Introduce some obvious way to encode and decode filenames from Python code
Currently, there is no obvious way to encode a filename in the default filesystem encoding. To pipe some filenames to the stdin of a subprocess, I effectively used encoded_name = file_name.encode(sys.getfilesystemencoding()) which mostly worked. There are cases where this fails, though: on Linux with LANG=C and filenames that contain non-ASCII characters, for example, or in any situation where the default filesystem encoding can't decode a filename. The correct way to do this seems to be something like if sys.platform == "nt": errors = "strict" else: errors = "surrogateescape" encoded_name = file_name.encode(sys.getfilesystemencoding() errors=errors) I think there should be (1) some documentation on the issue and (2) a more obvious way to do encode filenames. 1. The most useful reference I could find in the docs is http://docs.python.org/dev/c-api/unicode.html#file-system-encoding and there is a short paragraph at http://docs.python.org/dev/library/os.html#file-names-command-line-arguments... The filename encoding applies to basically all Python library functions (including built-ins like `open()`) and should probably be documented at a more prominent spot. The "surrogateescape" error handler isn't mentioned here http://docs.python.org/dev/howto/unicode.html#unicode-filenames 2. There should be some way to access the C API functions for decoding and encoding filenames from Python. I don't have a good idea how to do this – maybe by adding a meta-encoding "filesystem", or by adding functions to the standard library. Did I miss something? Any thoughts? Cheers, Sven
On Mon, 16 Jul 2012 15:49:52 +0100 Sven Marnach <sven@marnach.net> wrote:
Currently, there is no obvious way to encode a filename in the default filesystem encoding. To pipe some filenames to the stdin of a subprocess, I effectively used
encoded_name = file_name.encode(sys.getfilesystemencoding())

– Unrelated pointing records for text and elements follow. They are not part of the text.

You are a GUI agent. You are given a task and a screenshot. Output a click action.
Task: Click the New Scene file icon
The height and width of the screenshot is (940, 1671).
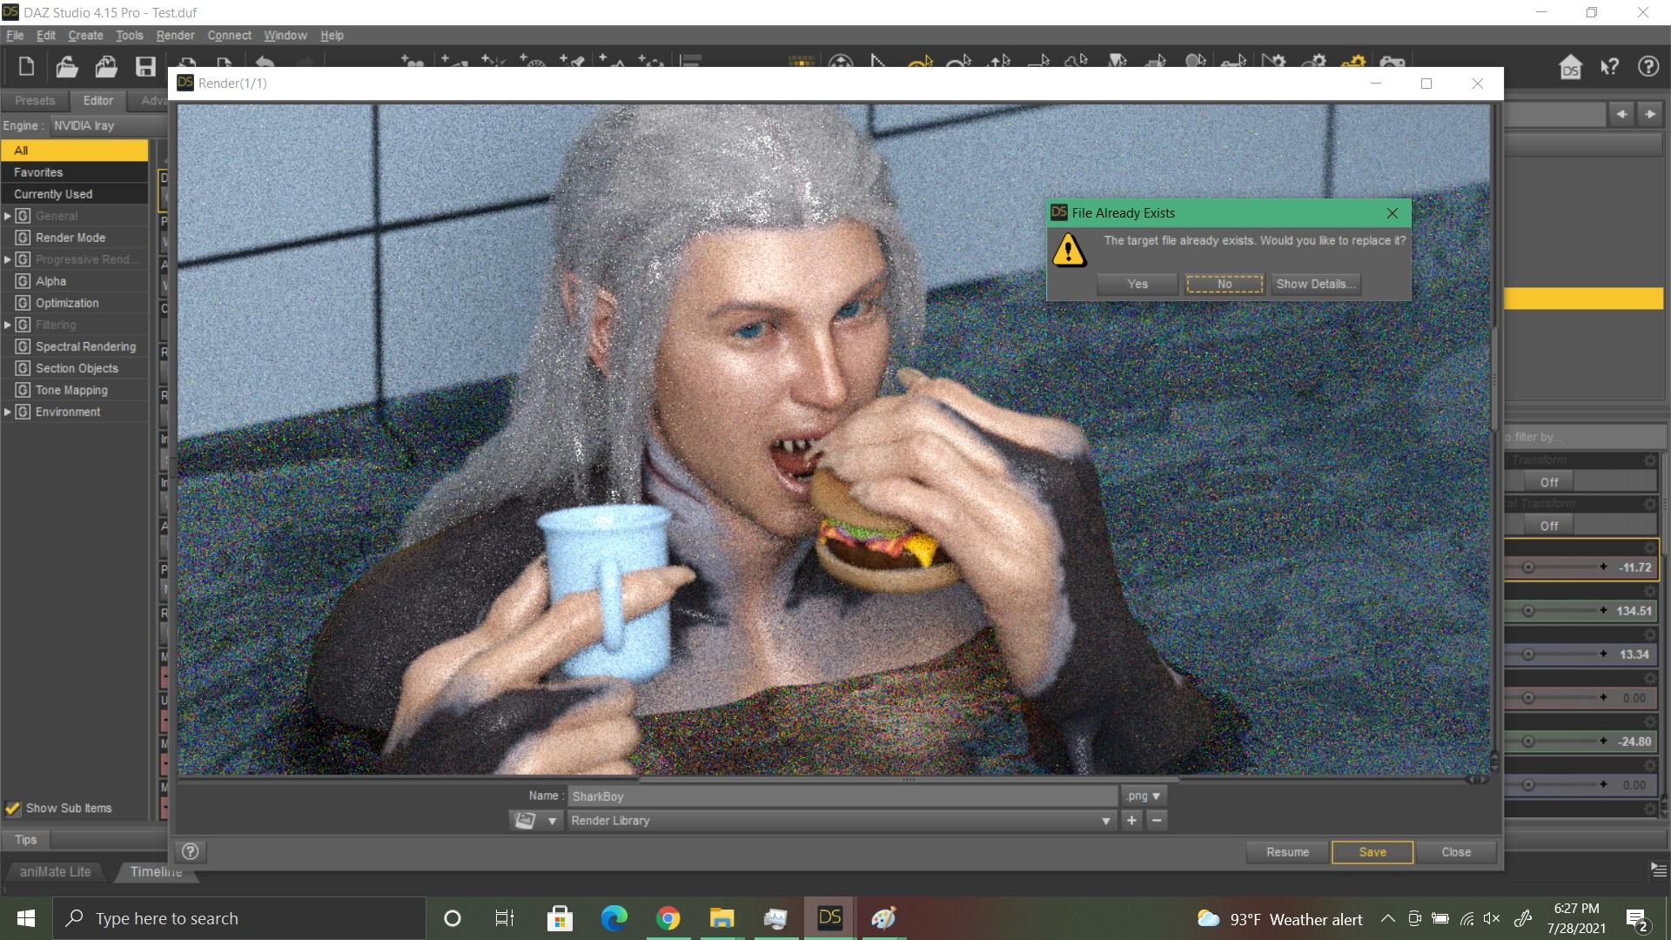pyautogui.click(x=26, y=67)

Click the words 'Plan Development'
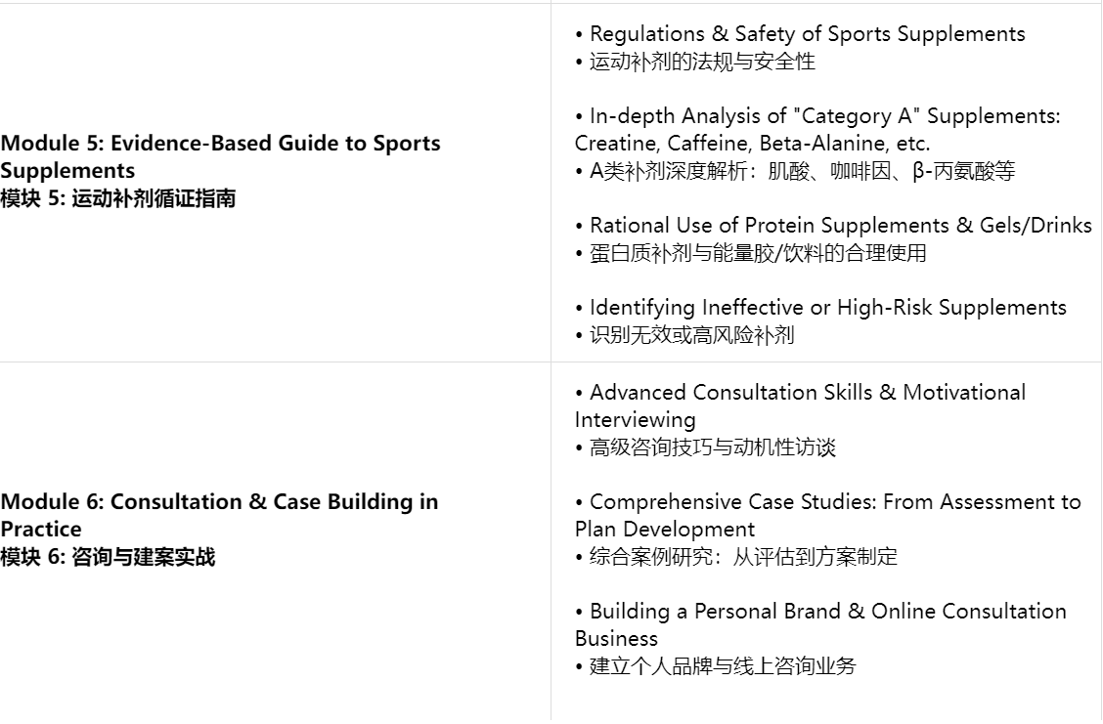coord(665,530)
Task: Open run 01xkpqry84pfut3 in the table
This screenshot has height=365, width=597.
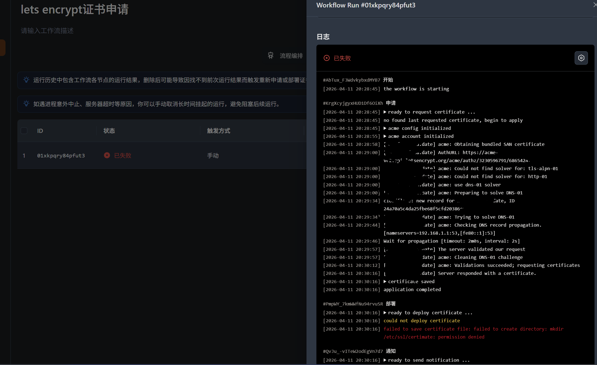Action: tap(61, 155)

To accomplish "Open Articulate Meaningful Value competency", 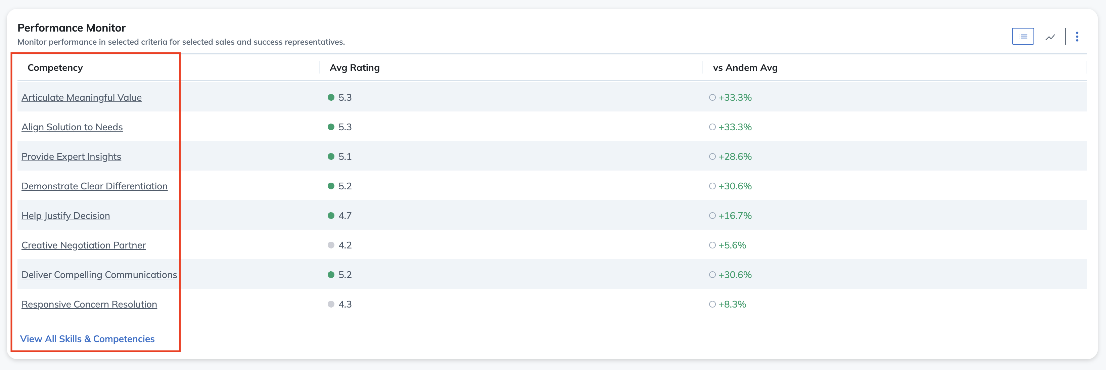I will tap(82, 97).
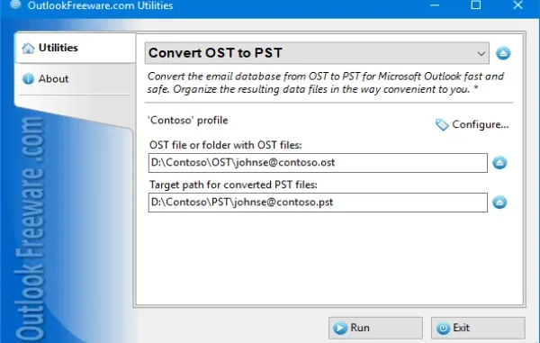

Well, how about os.fsencode() and os.fsdecode()? http://docs.python.org/dev/library/os.html#os.fsencode Regards Antoine. -- Software development and contracting: http://pro.pitrou.net
Antoine Pitrou schrieb am Mon, 16. Jul 2012, um 17:49:56 +0200:
On Mon, 16 Jul 2012 15:49:52 +0100 Sven Marnach <sven@marnach.net> wrote:
Currently, there is no obvious way to encode a filename in the default filesystem encoding. To pipe some filenames to the stdin of a subprocess, I effectively used
encoded_name = file_name.encode(sys.getfilesystemencoding())
Well, how about os.fsencode() and os.fsdecode()?
Oh, great, there they are! I think these functions should be mentioned in these sections to make them easier to find: [1]: http://docs.python.org/dev/library/os.html#file-names-command-line-arguments... [2]: http://docs.python.org/dev/library/sys.html#sys.getfilesystemencoding [3]: http://docs.python.org/dev/howto/unicode.html#unicode-filenames I'll post an issue on the issue tracker. Cheers, Sven
Well, how about os.fsencode() and os.fsdecode()?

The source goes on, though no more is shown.